I can't even focus in class anymore. These thoughts won't go away. I can't do anything right.
I don't think Jenna remembers what she said to me. I don't think she cares either. I told her that she hurt me and asked if she cared that she hurt me, she said nothing and brushed it off. That hurts even more. Can't she see she's making things worse?
I don't fit in anywhere. Why can't people understand that I need help? I'm always picked last or not at all for everything.Why am I here? Why can't I get stuff done? What did I do wrong? Why does everyone ignore me?
Jenna apologized but I don't think she meant it.
Why are people so fucked up? Why is society so fucked up?
Depression is like a black hole; you can't escape it. What is wrong with me? What am I supposed to do about my self-hatred problems? Why can't I ask for help? Why can't I have someone to talk to in my classes? I just want someone to genuinely care about me.

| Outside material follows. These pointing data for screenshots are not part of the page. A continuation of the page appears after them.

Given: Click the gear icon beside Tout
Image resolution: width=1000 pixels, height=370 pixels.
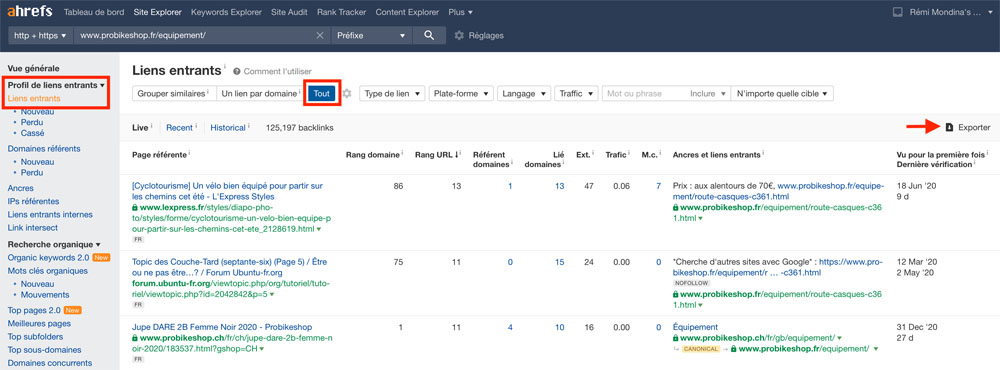Looking at the screenshot, I should click(x=347, y=93).
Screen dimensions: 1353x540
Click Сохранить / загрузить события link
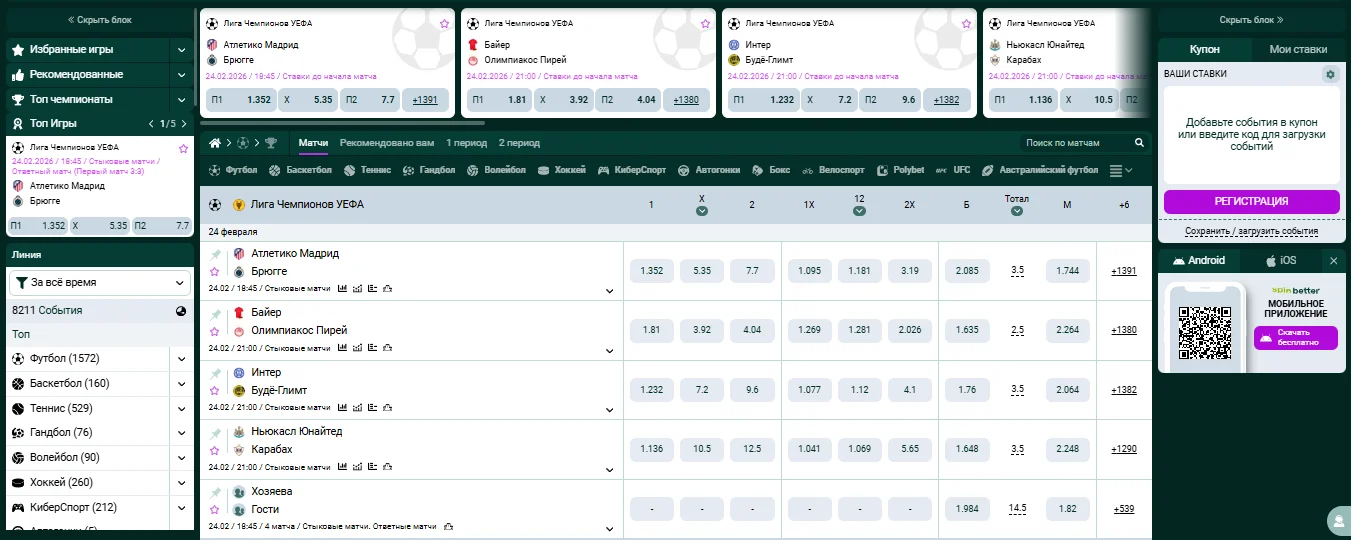click(x=1251, y=231)
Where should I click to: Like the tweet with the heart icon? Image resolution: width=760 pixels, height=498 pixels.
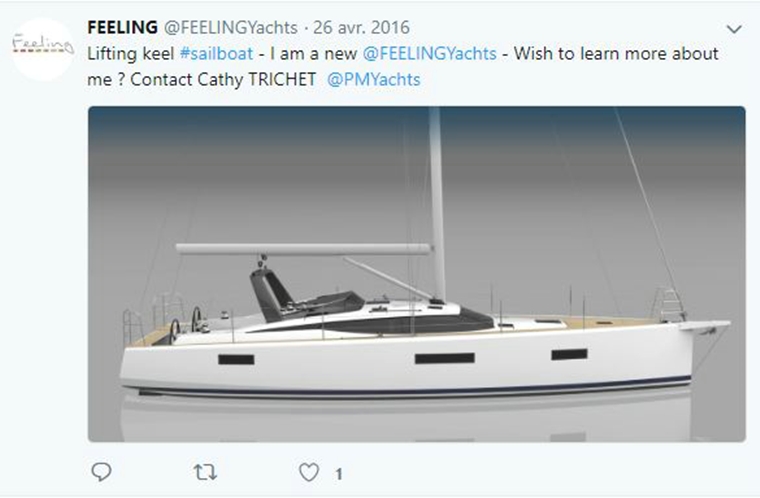309,472
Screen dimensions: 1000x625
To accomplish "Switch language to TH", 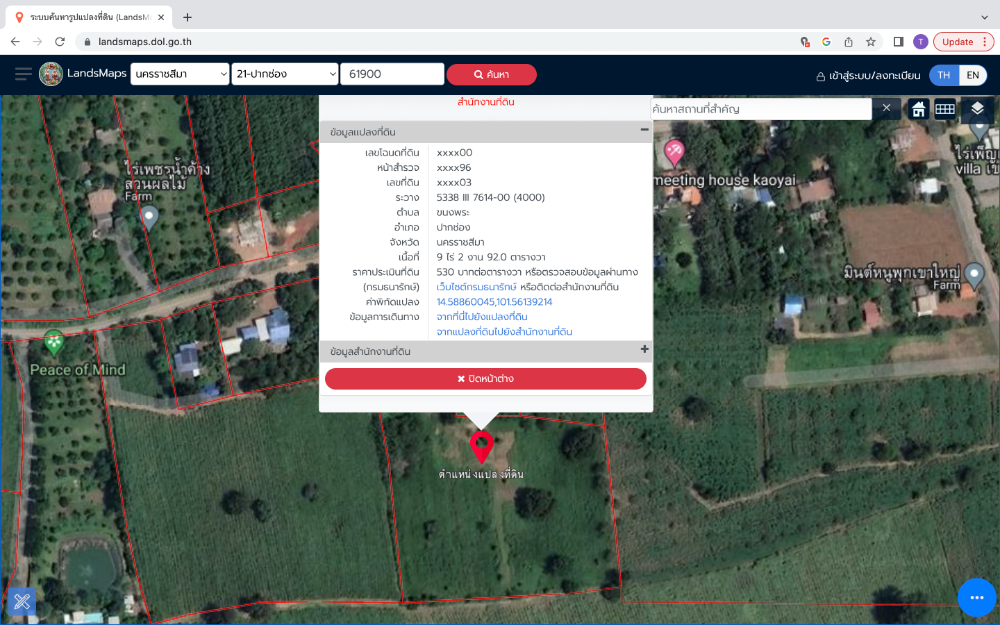I will point(943,75).
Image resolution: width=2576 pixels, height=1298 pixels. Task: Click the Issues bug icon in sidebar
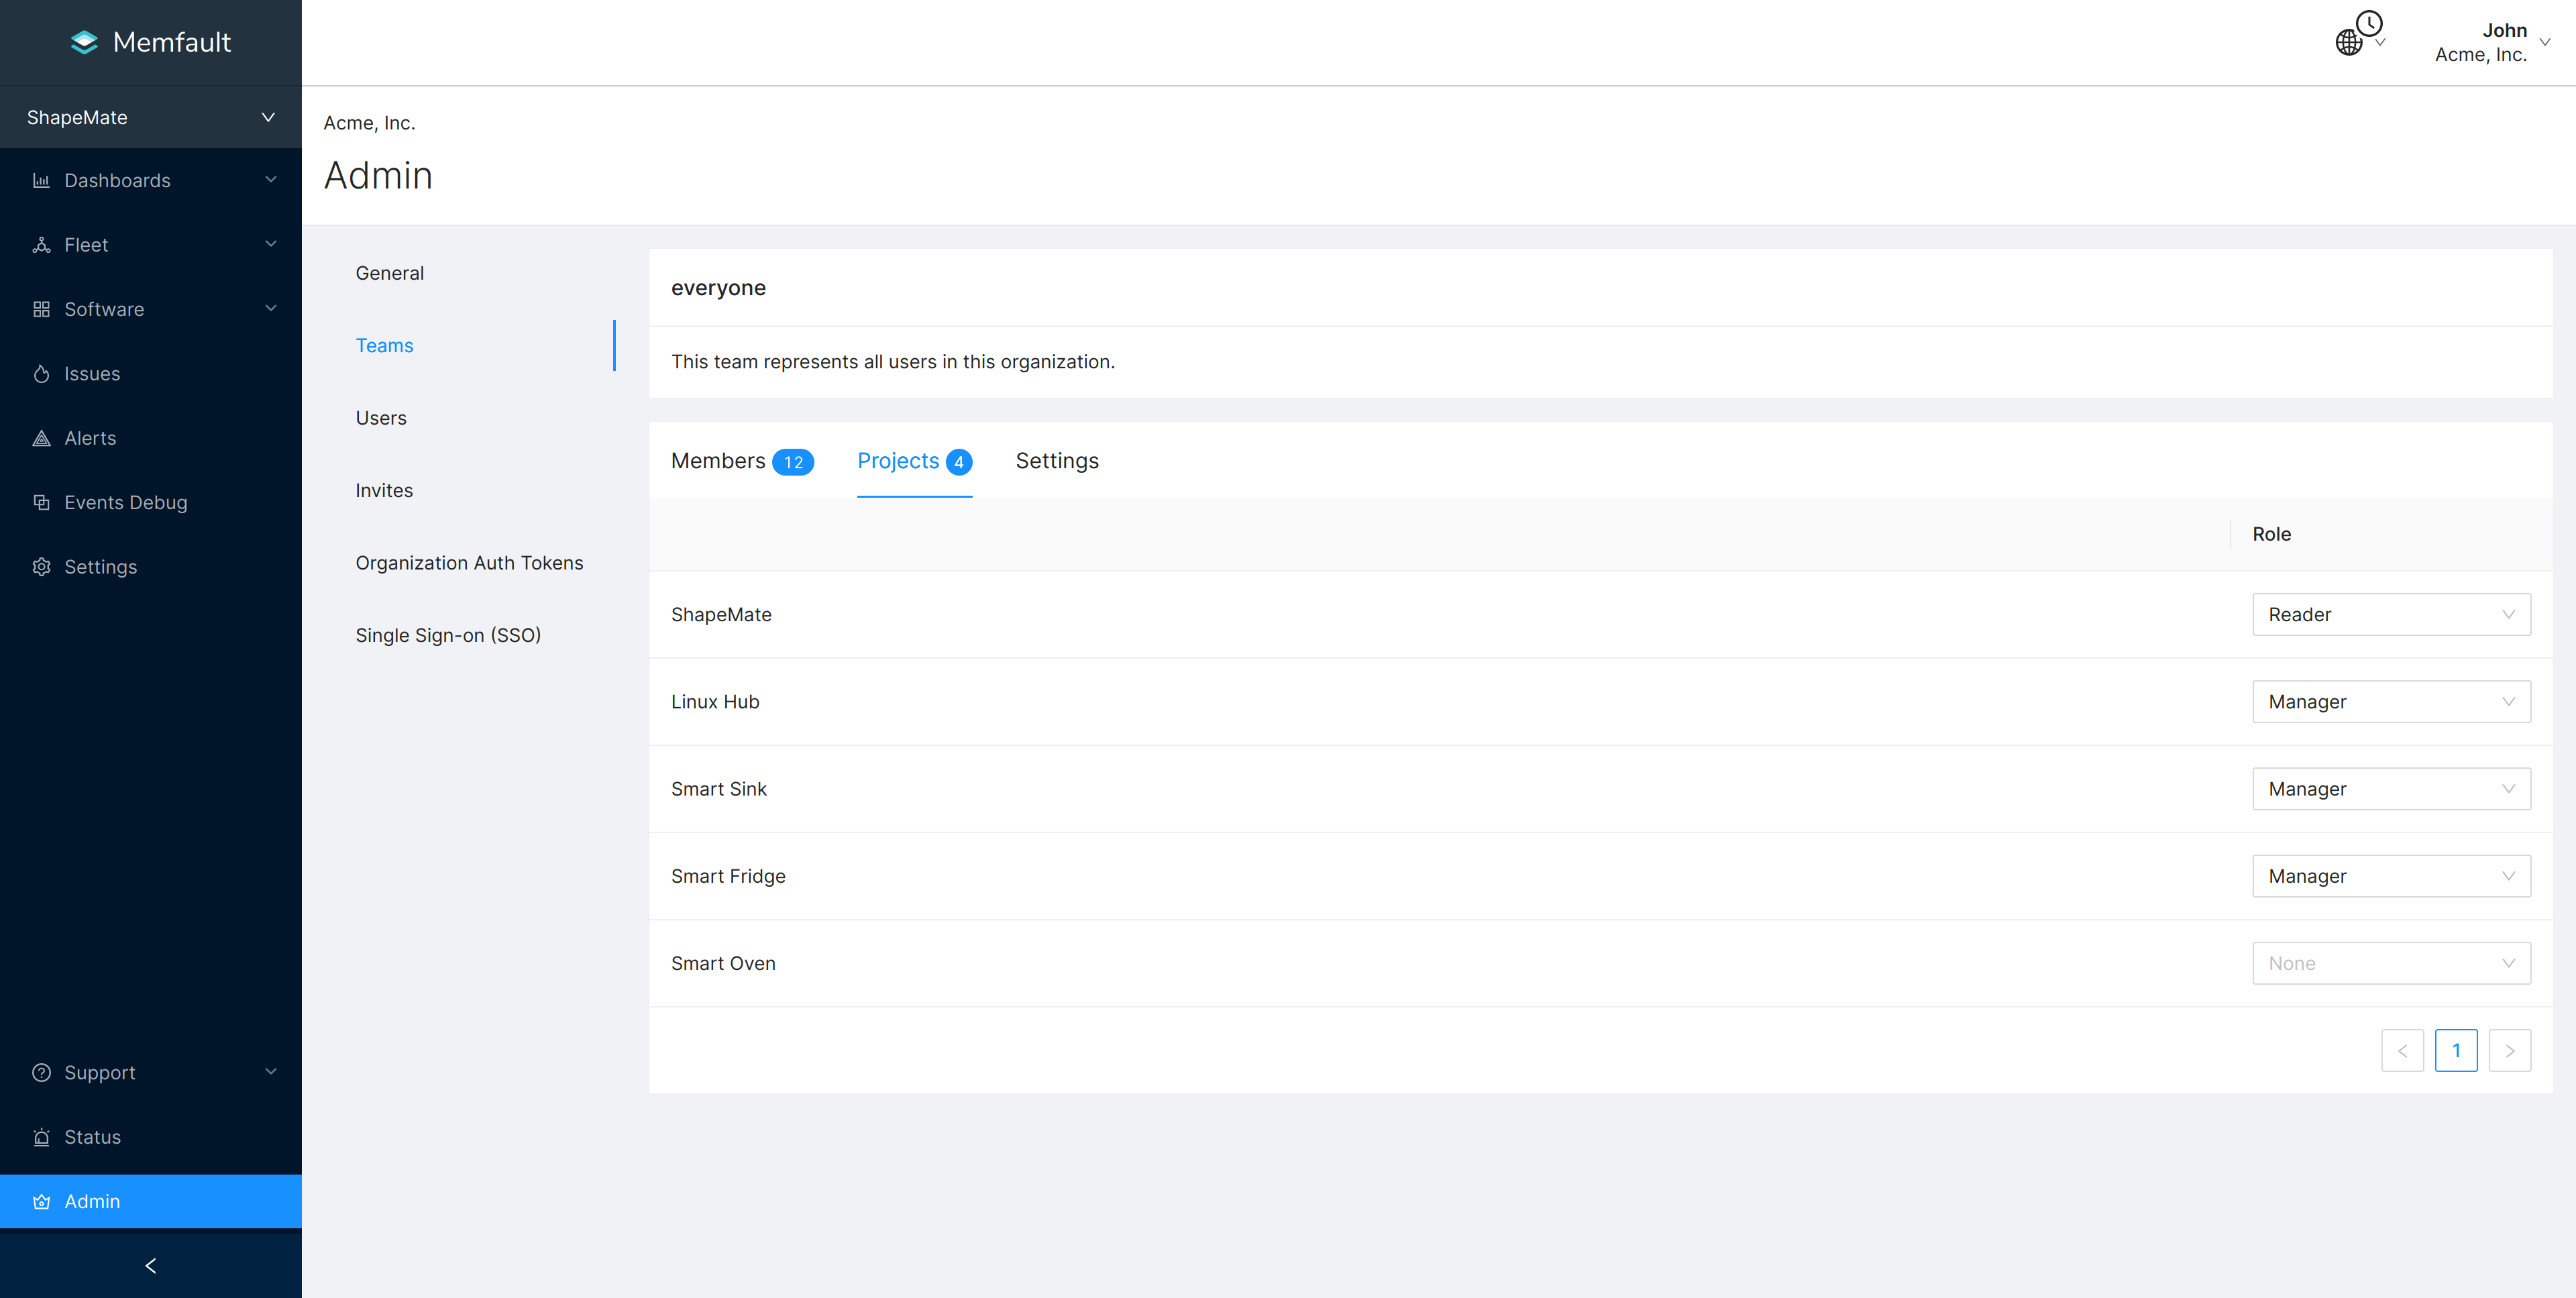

Don't worry about me, no one else does.
What happened to me? If someone says something nice to me I always think the opposite is true.
No one speaks to me, but why? Maybe I'm an attention seeker. Dad and Jeanie seem to think I'm an attention seeker, she outright called me an attention seeker! I guess they're right. I'm a burden to them now.
"Now she slips into our past."-Iron Maiden.
I don't want to be happy.
Sorry for taking so long. I don't have an excuse. Though I guess no one actually reads this. Oh well.